All respect to MCA, but fast travel was rubbish. In FO1 & 2 there was the map, but it wasn't really "fast travel" and you could still have random encounters. In FO3 you just zipped from place to place.. a game mechanic designed for today's "Mountain Dew" generation.
 
rcorporon said:
All respect to MCA, but fast travel was rubbish. In FO1 & 2 there was the map, but it wasn't really "fast travel" and you could still have random encounters. In FO3 you just zipped from place to place.. a game mechanic designed for today's "Mountain Dew" generation.
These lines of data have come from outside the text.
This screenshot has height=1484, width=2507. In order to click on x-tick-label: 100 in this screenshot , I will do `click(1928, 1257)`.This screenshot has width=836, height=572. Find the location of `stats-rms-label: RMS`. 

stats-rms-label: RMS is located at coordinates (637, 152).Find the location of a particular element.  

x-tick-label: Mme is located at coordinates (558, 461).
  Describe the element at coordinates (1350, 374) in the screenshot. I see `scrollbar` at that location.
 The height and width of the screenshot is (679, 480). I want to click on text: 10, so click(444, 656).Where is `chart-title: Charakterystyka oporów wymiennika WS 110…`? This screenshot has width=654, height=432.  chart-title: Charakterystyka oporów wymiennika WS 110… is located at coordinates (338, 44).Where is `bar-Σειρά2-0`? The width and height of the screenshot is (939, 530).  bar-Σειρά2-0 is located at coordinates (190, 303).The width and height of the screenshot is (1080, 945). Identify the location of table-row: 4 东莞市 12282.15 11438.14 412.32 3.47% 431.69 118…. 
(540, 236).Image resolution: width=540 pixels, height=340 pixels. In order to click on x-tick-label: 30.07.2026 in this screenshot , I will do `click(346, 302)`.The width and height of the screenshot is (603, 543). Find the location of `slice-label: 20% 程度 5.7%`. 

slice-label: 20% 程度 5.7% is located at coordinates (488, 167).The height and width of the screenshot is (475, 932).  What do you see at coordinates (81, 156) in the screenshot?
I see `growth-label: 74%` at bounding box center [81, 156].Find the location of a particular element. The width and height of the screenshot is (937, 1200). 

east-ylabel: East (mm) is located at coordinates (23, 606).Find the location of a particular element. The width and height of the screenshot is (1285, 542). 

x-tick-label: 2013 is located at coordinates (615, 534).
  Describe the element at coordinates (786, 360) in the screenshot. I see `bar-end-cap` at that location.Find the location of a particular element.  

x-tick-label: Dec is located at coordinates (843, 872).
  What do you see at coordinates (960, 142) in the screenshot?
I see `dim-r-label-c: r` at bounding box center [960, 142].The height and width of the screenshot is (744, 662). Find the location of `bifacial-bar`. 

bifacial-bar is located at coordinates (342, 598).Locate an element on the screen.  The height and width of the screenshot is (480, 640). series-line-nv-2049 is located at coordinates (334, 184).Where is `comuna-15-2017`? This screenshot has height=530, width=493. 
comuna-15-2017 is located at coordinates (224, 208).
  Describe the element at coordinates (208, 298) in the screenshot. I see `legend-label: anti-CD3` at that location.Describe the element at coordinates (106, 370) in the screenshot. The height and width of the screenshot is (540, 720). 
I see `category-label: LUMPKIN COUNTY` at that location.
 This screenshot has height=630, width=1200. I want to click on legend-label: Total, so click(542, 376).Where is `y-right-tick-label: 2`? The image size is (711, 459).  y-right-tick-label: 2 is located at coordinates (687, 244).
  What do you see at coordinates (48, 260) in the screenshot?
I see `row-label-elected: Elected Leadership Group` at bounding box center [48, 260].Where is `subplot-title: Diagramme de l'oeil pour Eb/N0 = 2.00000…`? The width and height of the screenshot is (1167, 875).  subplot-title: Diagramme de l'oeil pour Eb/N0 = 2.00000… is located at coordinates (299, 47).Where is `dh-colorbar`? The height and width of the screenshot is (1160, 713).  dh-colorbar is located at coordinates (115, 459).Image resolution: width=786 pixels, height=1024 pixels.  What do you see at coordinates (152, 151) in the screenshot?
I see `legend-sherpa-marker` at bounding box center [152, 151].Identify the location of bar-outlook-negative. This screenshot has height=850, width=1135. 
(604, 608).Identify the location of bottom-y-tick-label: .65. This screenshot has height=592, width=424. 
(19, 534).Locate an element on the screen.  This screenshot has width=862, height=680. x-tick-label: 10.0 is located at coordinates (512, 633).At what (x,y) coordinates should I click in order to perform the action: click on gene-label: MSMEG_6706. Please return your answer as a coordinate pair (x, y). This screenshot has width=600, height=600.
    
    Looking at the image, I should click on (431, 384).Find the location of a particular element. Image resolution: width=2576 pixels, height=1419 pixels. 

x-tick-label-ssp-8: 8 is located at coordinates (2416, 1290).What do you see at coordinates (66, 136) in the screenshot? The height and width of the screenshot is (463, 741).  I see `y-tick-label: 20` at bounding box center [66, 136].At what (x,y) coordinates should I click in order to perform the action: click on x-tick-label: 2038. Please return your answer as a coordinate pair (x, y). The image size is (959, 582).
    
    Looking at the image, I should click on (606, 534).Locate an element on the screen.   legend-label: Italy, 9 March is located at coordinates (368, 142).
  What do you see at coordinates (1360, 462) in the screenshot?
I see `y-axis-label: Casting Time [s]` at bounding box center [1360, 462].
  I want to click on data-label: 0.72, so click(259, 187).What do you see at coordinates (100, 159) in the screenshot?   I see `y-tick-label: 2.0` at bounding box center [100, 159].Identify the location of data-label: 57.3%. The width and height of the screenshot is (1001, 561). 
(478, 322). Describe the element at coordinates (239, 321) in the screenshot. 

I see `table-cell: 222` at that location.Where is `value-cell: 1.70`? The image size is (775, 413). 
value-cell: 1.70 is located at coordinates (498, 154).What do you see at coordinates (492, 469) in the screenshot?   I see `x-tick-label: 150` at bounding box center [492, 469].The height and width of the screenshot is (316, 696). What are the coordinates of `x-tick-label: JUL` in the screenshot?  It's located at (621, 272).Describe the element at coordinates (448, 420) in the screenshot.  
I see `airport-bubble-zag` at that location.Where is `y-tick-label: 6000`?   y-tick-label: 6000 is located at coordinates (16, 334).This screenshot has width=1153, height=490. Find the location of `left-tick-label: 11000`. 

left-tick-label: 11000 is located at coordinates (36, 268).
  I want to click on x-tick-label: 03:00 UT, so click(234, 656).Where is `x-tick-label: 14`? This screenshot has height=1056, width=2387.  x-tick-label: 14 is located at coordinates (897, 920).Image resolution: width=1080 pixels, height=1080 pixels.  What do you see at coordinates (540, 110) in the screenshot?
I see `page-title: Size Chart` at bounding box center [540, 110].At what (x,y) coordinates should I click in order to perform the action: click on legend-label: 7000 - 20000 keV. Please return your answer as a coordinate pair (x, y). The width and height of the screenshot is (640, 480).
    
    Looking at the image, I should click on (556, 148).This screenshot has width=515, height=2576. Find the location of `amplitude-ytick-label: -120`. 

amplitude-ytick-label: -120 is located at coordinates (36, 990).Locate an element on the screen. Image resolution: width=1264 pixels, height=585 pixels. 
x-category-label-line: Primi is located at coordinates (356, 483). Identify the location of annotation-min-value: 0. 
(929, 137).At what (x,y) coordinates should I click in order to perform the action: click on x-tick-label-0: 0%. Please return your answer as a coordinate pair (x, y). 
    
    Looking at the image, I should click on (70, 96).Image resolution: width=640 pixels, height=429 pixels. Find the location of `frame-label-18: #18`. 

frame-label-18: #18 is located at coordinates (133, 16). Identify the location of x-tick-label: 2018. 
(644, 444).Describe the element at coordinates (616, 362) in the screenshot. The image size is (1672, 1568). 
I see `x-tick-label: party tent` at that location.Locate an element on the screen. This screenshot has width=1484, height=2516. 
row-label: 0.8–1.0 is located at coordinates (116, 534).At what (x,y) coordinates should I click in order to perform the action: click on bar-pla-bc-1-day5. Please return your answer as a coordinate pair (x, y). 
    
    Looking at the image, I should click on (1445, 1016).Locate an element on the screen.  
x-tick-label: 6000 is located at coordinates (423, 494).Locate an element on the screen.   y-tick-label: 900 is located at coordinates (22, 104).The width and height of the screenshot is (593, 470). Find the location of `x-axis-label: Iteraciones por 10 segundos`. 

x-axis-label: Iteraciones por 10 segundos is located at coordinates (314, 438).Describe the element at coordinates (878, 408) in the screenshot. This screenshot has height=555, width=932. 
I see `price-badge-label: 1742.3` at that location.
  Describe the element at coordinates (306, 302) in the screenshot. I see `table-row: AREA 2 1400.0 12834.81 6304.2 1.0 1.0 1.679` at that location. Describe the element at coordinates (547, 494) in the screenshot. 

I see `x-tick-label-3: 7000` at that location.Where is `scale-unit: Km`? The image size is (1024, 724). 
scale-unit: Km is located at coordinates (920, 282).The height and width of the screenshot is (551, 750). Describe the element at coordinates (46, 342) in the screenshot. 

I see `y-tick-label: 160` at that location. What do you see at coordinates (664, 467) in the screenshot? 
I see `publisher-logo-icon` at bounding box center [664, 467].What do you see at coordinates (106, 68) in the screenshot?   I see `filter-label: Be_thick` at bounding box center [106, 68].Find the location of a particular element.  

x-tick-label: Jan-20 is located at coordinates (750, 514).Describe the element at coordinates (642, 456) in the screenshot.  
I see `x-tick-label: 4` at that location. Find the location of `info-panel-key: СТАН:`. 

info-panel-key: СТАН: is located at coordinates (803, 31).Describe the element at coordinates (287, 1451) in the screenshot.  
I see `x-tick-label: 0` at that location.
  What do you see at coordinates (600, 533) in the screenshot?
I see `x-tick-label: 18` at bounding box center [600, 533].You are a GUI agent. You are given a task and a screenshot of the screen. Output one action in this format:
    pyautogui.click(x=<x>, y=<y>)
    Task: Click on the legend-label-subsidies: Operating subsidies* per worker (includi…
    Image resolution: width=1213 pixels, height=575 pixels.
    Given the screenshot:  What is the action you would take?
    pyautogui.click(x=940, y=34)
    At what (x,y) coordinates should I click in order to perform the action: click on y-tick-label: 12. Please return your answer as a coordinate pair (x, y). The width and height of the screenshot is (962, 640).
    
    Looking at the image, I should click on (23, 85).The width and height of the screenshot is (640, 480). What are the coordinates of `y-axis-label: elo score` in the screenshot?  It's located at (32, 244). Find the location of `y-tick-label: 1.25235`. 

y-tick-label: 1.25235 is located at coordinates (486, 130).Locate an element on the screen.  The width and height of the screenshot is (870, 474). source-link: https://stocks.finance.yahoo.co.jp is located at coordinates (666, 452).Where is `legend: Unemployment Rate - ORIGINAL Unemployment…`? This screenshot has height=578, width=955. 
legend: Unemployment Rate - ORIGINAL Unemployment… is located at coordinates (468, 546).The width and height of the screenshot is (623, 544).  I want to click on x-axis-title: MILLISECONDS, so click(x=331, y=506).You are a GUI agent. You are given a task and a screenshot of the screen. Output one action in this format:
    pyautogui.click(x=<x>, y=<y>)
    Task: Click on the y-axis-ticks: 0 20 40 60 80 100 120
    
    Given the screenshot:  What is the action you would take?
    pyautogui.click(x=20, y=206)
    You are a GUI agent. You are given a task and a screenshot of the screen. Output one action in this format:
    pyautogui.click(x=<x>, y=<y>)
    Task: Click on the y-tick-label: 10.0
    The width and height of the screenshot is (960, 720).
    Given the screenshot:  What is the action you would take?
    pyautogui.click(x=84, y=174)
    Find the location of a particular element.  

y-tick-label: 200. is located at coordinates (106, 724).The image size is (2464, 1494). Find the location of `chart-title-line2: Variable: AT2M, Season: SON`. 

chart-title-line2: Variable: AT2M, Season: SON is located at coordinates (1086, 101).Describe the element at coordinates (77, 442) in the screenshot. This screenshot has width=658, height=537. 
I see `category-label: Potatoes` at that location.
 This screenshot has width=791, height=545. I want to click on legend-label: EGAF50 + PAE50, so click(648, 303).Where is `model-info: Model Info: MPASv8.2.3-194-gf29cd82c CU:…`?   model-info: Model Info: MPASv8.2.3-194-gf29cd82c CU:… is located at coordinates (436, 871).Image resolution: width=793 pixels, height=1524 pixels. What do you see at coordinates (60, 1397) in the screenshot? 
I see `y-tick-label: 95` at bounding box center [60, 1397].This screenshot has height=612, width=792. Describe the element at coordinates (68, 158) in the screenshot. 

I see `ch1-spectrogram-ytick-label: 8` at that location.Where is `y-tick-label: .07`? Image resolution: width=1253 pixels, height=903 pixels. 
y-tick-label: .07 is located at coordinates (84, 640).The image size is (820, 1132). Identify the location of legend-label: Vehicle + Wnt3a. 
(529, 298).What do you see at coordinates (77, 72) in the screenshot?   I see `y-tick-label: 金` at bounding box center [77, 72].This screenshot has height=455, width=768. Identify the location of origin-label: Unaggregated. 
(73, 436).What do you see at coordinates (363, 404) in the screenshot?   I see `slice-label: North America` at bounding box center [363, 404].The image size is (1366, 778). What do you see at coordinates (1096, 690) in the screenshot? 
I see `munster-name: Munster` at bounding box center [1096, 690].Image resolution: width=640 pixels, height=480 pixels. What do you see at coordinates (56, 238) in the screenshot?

Yeah, if New Vegas doesn't correct that by adding random enemy encounters during fast travel it will be a major flaw in my eyes.
 
Avellone is too high-profile to say what he really thinks of a high-profile title. Hence, "it is good for what it is".
 
MCA has always been fairly positive about Fallout 3 when asked. This blog post is really pointless, not just because he's currently in Bethesda's employ but also because both his positives and negatives are almost all nitpicky, peripheral stuff. He avoids talking about writing, core mechanics, combat and other fairly vital stuff pretty much completely, or only in small chunks.

So meh.
 
MCA said:
Seeing Dogmeat on fire, and being so tough that he didn't even care that he was on fire.

Haha. Ha.

bhlaab said:
rcorporon said:
All respect to MCA, but fast travel was rubbish. In FO1 & 2 there was the map, but it wasn't really "fast travel" and you could still have random encounters. In FO3 you just zipped from place to place.. a game mechanic designed for today's "Mountain Dew" generation.

Yeah, if New Vegas doesn't correct that by adding random enemy encounters during fast travel it will be a major flaw in my eyes.

I don't know what it is, but I would too love to see the red dotted line and cross make a comeback. It's almost as if I would prefer that to, say, good dialog trees.
 
<blockquote>I didn't think I would like Liberty Prime, but the Iron Giant aspect worked for me and made me do a 180.</blockquote>

This requires more support. Where's the innocent child teaching Liberty Prime to use his powers for peace?
 
If Bethesdas writters would just have the skill like those who made the Iron Gigant. Yeah ... I love the movie. Liberty prime could have been so much more ... for example allowing the player to repair it, eventualy using his repair skill and science skill as check. If very high you give him such inteligence that Liberty Prime is asking the meaning of violance and acting rather as pacifist then a anti-communist destroyer. Of course evnetualy if your skills are good enolugh with a dialogue option to convince him that a fight is the needed action.